Given records —
::::::::::
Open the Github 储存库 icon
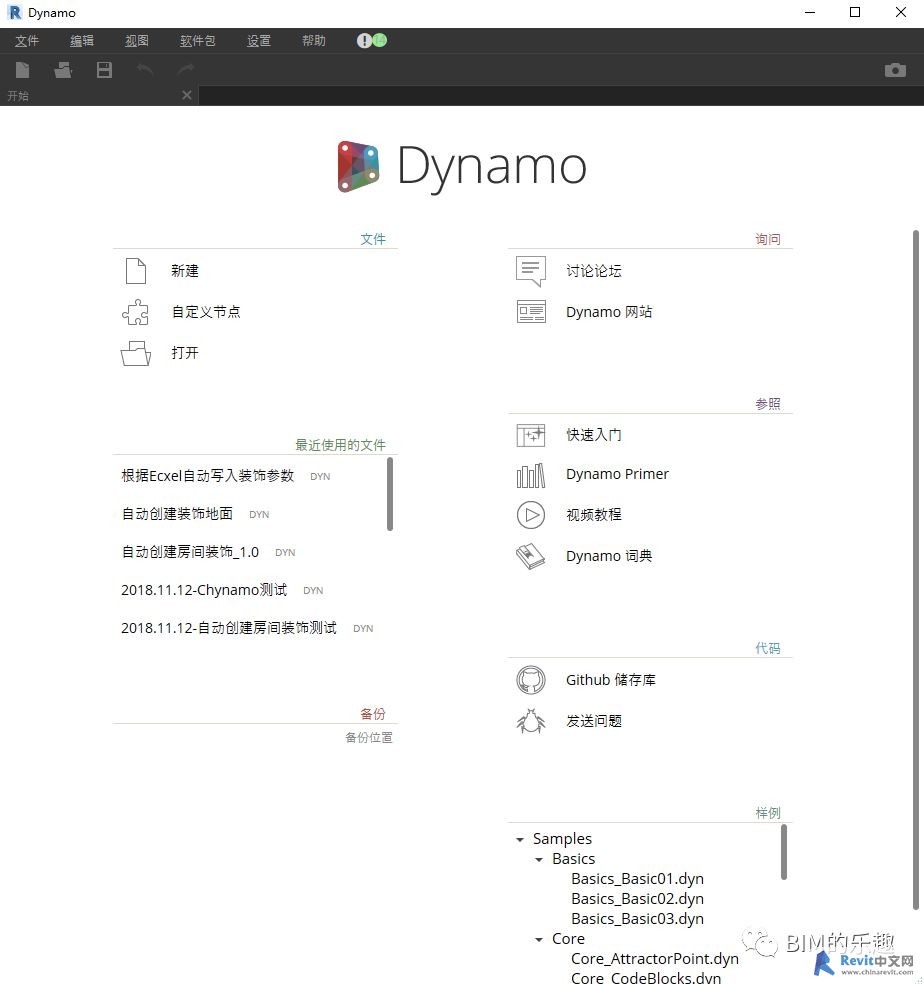This screenshot has height=984, width=924. click(x=531, y=680)

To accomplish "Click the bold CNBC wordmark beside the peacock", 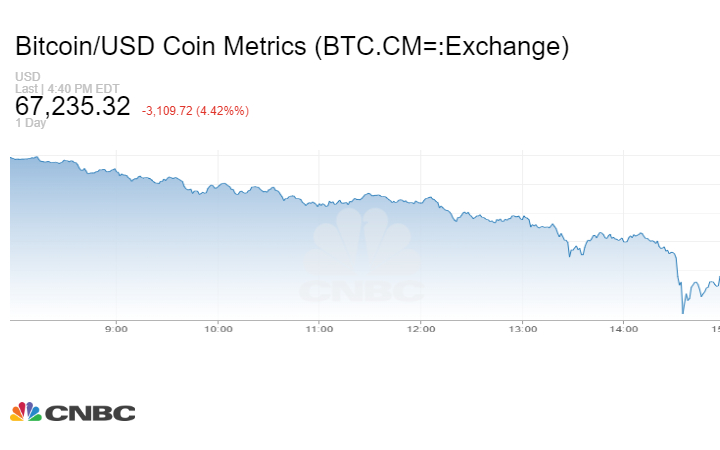I will tap(90, 412).
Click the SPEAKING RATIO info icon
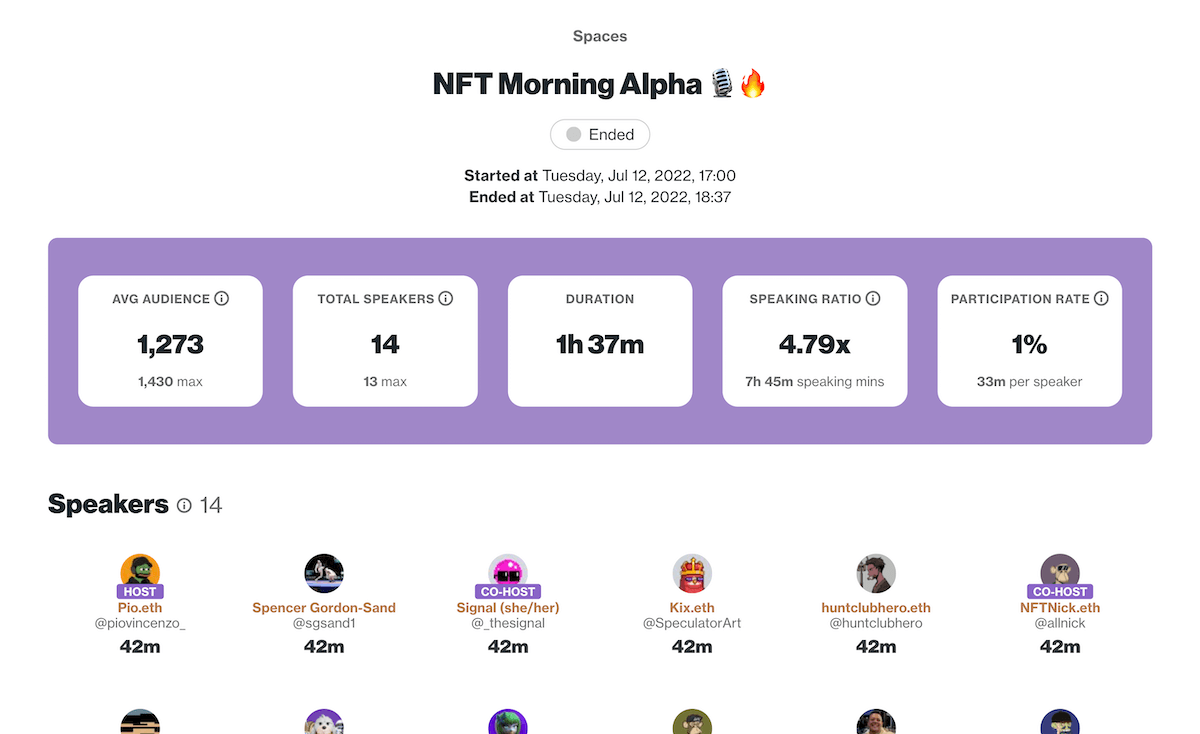This screenshot has width=1200, height=734. (873, 298)
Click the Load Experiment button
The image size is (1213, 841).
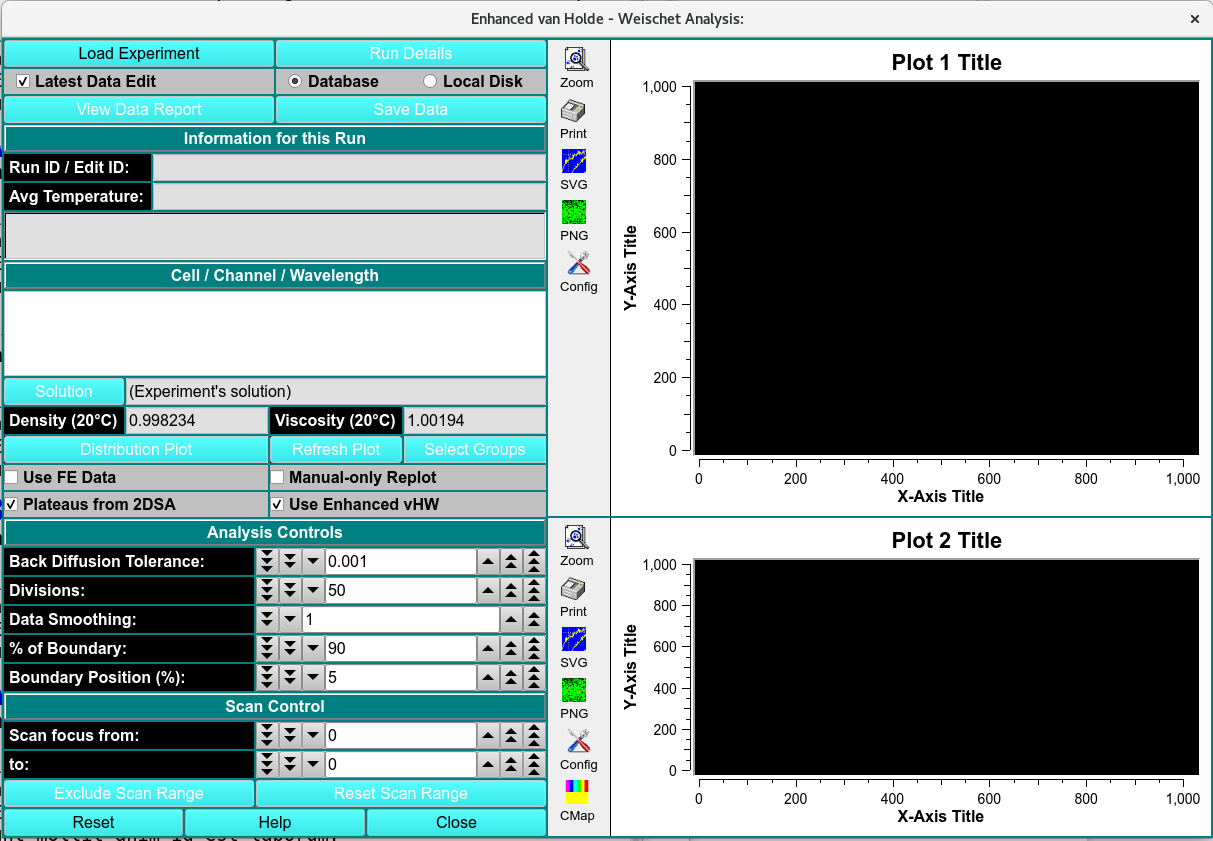(x=139, y=54)
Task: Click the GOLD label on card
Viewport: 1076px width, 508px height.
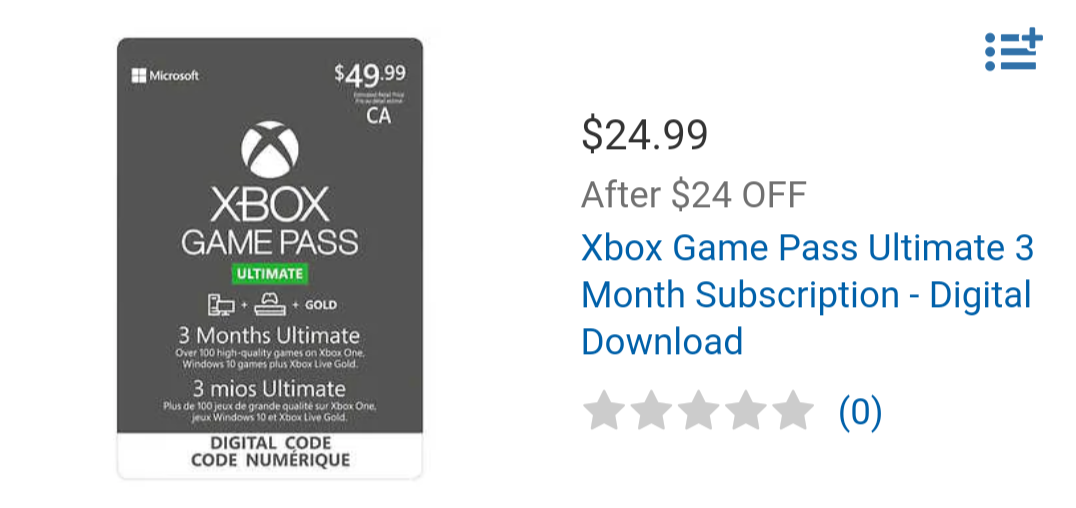Action: coord(320,305)
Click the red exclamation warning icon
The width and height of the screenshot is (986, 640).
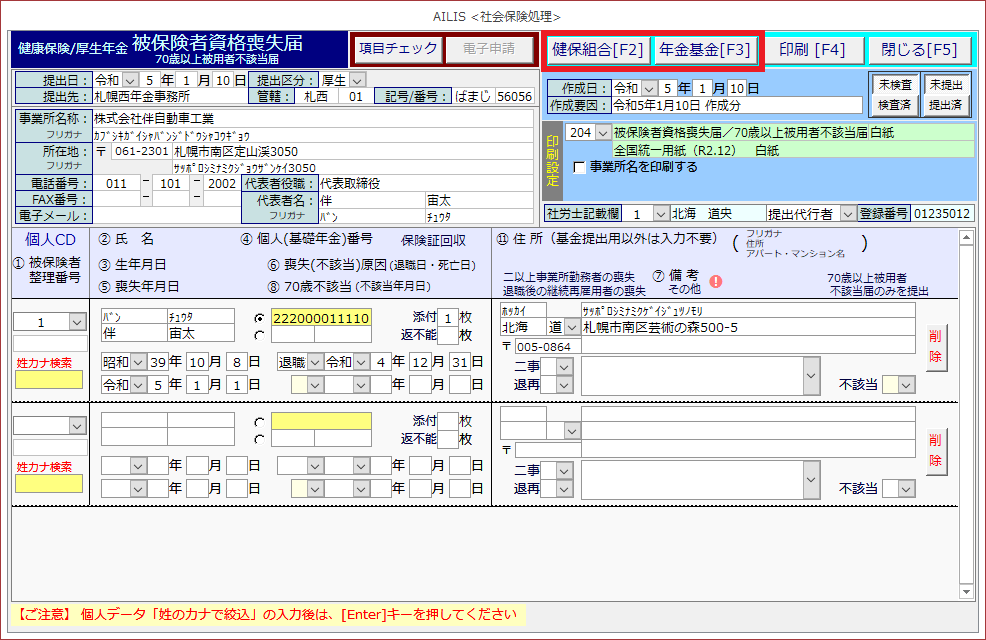715,282
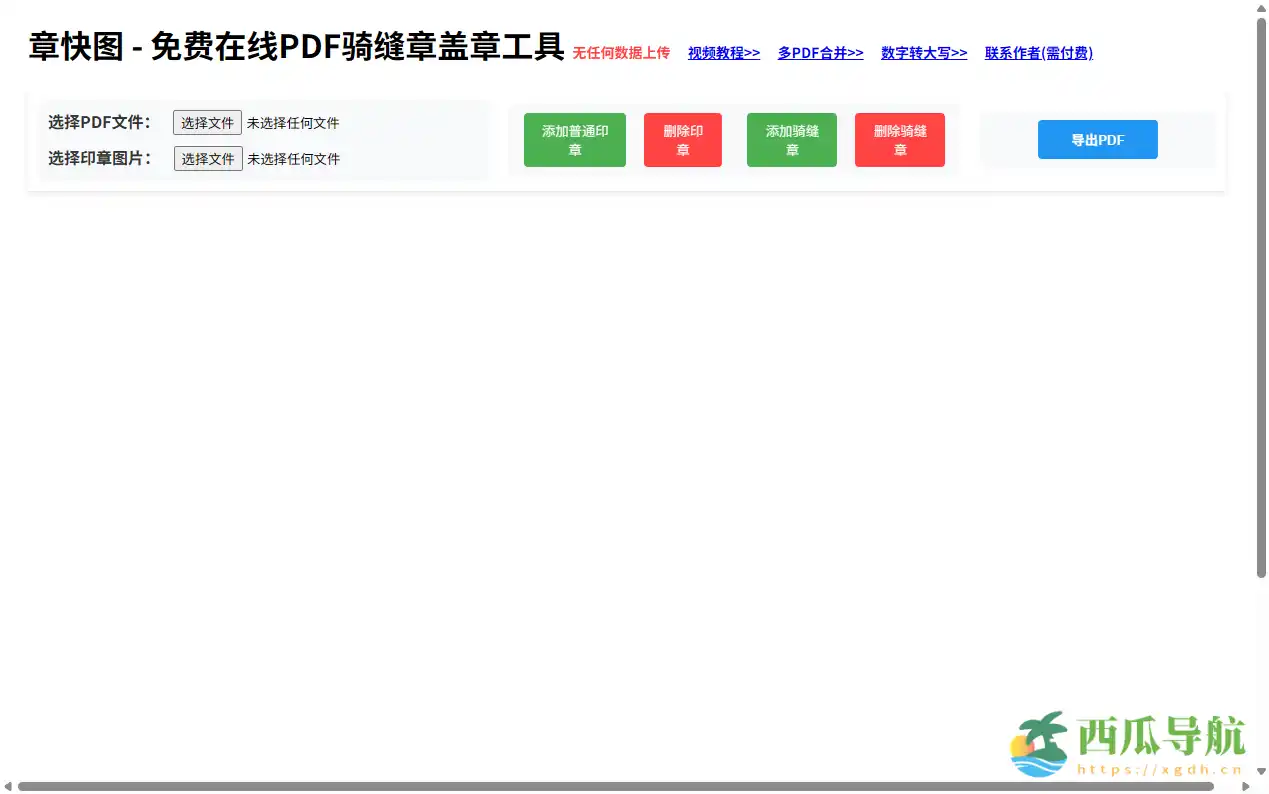
Task: Click the vertical scrollbar up arrow
Action: pyautogui.click(x=1261, y=8)
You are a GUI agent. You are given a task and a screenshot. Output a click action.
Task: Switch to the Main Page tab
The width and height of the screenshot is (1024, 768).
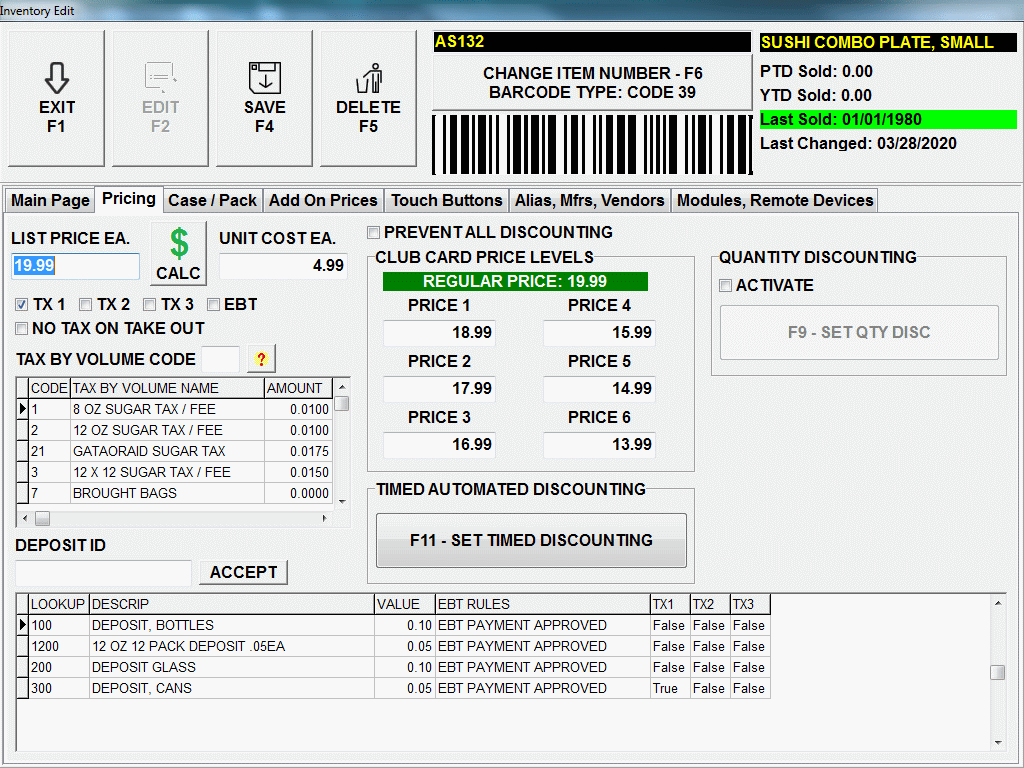[50, 200]
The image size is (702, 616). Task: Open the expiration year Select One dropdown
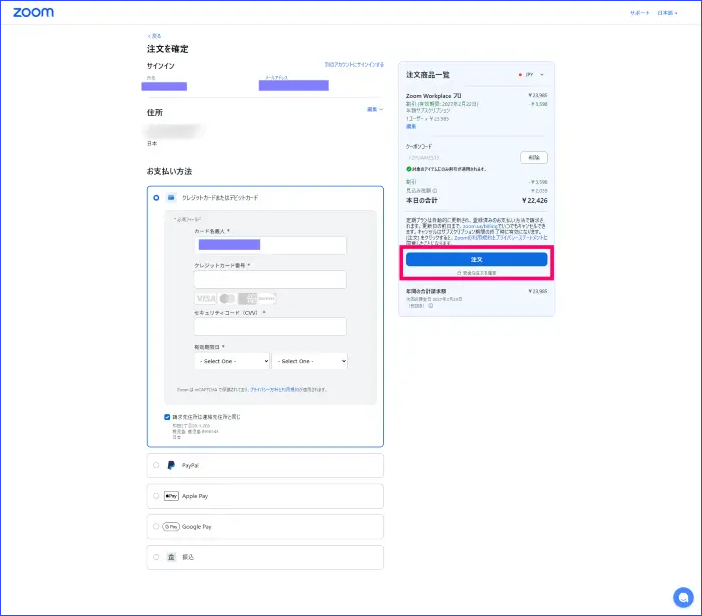pos(310,361)
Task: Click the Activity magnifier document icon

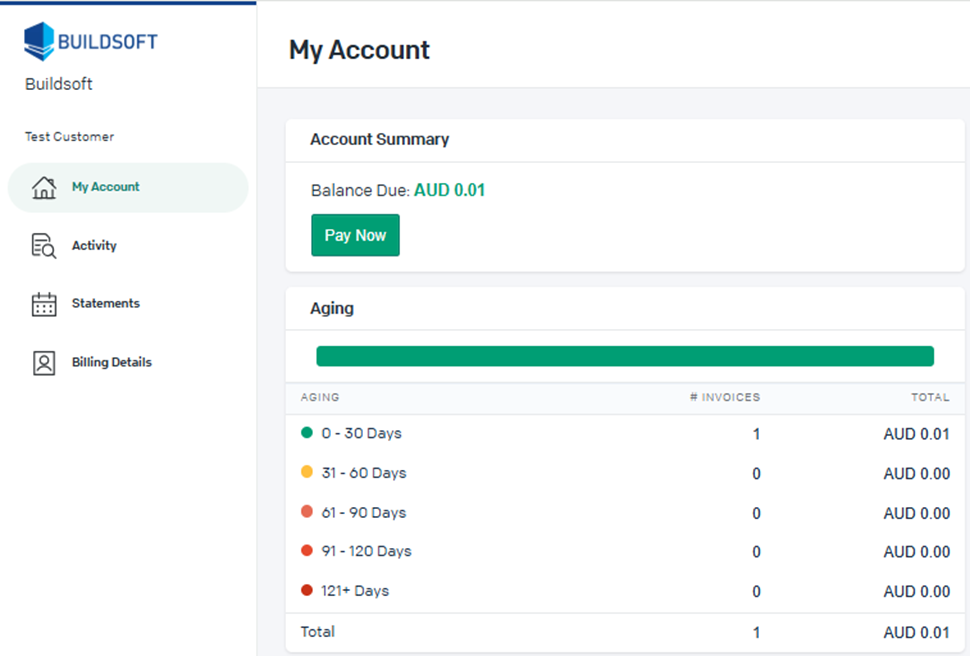Action: coord(44,246)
::::::::::
Exercise —
Quote everything from the line containing "Task: Click the Activity" down to the last of the rows word for word, leaving the pictures out.

Answer to this task —
Task: Click the Activity magnifier document icon

Action: coord(44,246)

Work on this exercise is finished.